*** Opening EXERCISE DATA ***

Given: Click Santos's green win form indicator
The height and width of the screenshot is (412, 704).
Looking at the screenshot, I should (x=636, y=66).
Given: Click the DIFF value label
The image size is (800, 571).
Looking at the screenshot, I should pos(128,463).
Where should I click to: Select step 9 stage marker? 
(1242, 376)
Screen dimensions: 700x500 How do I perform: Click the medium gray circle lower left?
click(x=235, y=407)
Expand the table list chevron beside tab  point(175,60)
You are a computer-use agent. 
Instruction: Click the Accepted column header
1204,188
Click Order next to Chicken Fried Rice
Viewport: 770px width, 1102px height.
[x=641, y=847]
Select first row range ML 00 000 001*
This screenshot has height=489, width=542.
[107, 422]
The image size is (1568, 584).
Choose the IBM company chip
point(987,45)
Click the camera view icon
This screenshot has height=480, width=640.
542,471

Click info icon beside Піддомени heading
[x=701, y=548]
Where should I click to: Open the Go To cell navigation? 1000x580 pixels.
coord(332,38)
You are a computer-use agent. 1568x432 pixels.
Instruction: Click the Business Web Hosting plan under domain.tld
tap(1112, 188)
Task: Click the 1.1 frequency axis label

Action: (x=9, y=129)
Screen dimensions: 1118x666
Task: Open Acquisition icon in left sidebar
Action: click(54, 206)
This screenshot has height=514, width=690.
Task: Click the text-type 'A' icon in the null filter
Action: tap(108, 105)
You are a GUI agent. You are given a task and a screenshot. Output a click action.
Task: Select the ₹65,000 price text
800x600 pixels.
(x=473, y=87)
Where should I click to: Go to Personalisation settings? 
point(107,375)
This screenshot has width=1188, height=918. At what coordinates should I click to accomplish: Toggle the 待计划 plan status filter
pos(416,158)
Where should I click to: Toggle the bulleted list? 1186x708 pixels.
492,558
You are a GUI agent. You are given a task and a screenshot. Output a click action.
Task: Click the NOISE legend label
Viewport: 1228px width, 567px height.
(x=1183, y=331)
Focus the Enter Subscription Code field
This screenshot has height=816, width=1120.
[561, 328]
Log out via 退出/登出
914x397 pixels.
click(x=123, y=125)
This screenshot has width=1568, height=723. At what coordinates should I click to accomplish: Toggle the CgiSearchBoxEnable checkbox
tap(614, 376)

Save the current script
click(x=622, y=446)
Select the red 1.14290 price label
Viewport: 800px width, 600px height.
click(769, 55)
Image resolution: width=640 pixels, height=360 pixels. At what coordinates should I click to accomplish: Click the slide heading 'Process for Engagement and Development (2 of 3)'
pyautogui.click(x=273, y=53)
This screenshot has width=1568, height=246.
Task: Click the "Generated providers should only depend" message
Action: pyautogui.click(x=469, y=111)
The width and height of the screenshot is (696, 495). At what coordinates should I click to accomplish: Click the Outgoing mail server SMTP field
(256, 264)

*** Closing EXERCISE DATA ***

> _HOW TO COMPLETE THIS TASK_
Take the lines above from the one holding "Save the current script" to the last and output them exactly.

> _YOUR RESPONSE_
Save the current script
click(x=622, y=446)
Select the red 1.14290 price label
Viewport: 800px width, 600px height.
click(769, 55)
Image resolution: width=640 pixels, height=360 pixels. At what coordinates should I click to accomplish: Click the slide heading 'Process for Engagement and Development (2 of 3)'
pyautogui.click(x=273, y=53)
This screenshot has width=1568, height=246.
Task: Click the "Generated providers should only depend" message
Action: pyautogui.click(x=469, y=111)
The width and height of the screenshot is (696, 495). At what coordinates should I click to accomplish: Click the Outgoing mail server SMTP field
(256, 264)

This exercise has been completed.